Surgical ligation of the proximal vessel, as one of the treatment options of AVM,
is obsolete now, as it not only aggravates the lesion by formation of collateral circulation
but also precludes the endovascular embolization on follow-up.[7] ECA ligation used to be the only surgical approach when the patient presented in
emergency (with bleeding, airway obstruction or heart failure), but now it has been
abandoned.[8] Though there is immediate relief of symptoms, the long-term results are poor due
to development of extensive collaterals, making further management difficult.[8] In this patient, history of ligation of right ECA was present, which resulted in
subsequent progressive increase in the size of swelling due to extensive collateralization
of AVM nidus. Even though currently ligation of the feeding artery is seldom done,
some patients may have undergone ligation in the past and present with recurrence.
Aim of treatment in AVM is to obliterate the nidus, which is usually achieved using
liquid embolic agents having endothelial-cidal properties (ethanol and glue).[9] If the feeder arteries are blocked using coils, this would serve to reduce the flow
and short-term symptom relief, but complicate further management similar to what ligating
the feeder arteries does.
Collateral blood supply to the AVM nidus after ECA ligation can come from the branches
of the internal carotid artery, vertebral artery, and thyrocervical trunk[10] or from the contralateral ECA. In this patient, collateral blood supply was from
the cervical branch of ipsilateral costocervical trunk of the subclavian artery and
vertebral artery. There was also absence of contrast filling of vertebral artery distal
to collateral circulation on angiogram, which was likely due to steal phenomenon and
diversion of blood through collateral channels to AVM nidus. This was restored after
successful embolization.
After ECA ligation, endovascular treatment of AVM is challenging due to difficulty
in access of nidus, but few innovative approaches have been described in such a scenario.

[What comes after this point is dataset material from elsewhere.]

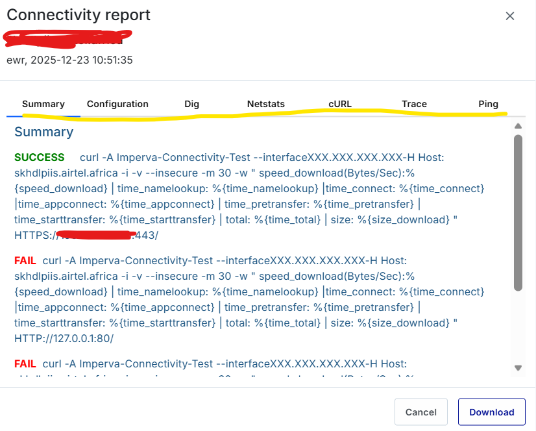Click the scrollbar down arrow

coord(518,368)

Retrograde puncture of the superficial temporal artery to gain access of AVM nidus
is possible if the antegrade approach is not feasible because of prior ECA ligation.
Wang et al reported successful retrograde embolization of a bleeding maxillary AVM
via the superficial temporal artery after a previous ECA ligation in a 15-year-old
boy.[11] Retrograde transvenous ethanol embolization is another effective therapy for AVMs,
which can be resorted after conventional treatment options have failed. However, it
is associated with high complication rate and can be attempted as the last resort.[12] Surgical reconstruction of the previously ligated ECA is also another feasible option;
however, it is associated with inherent risks of immediate AVM engorgement and cardiac
decompensation due to sudden rise in cardiac load.[8] In this patient, good accessible collateral network from the subclavian artery made
us capable of approaching the nidus via antegrade route (through catheterization of
collateral vessel) followed by successful embolization. Nonrecurrence of bleeding
with good reduction in nidus size also exemplifies the role of percutaneous embolization
that in this case presumably halted the recruitment of collateral channels and recanalization
of feeders after second embolization. As there was no significant supply from the
ICA or ophthalmic artery to the AVM, we did not encounter any neurologic complication
during or after embolization.
Conclusion
Auricular AVM is relatively uncommon. Embolization followed by a wide excision and
repair is the treatment of choice. Prior ECA ligation to control bleeding AVM presents
a therapeutic challenge inciting extensive collateralization and precluding further
antegrade catheter access. The purpose of this report was to describe our experience
with the antegrade approach of embolizing pinna AVM by catheterizing the collateral
vessel after previous ECA ligation and possible added role of percutaneous embolization.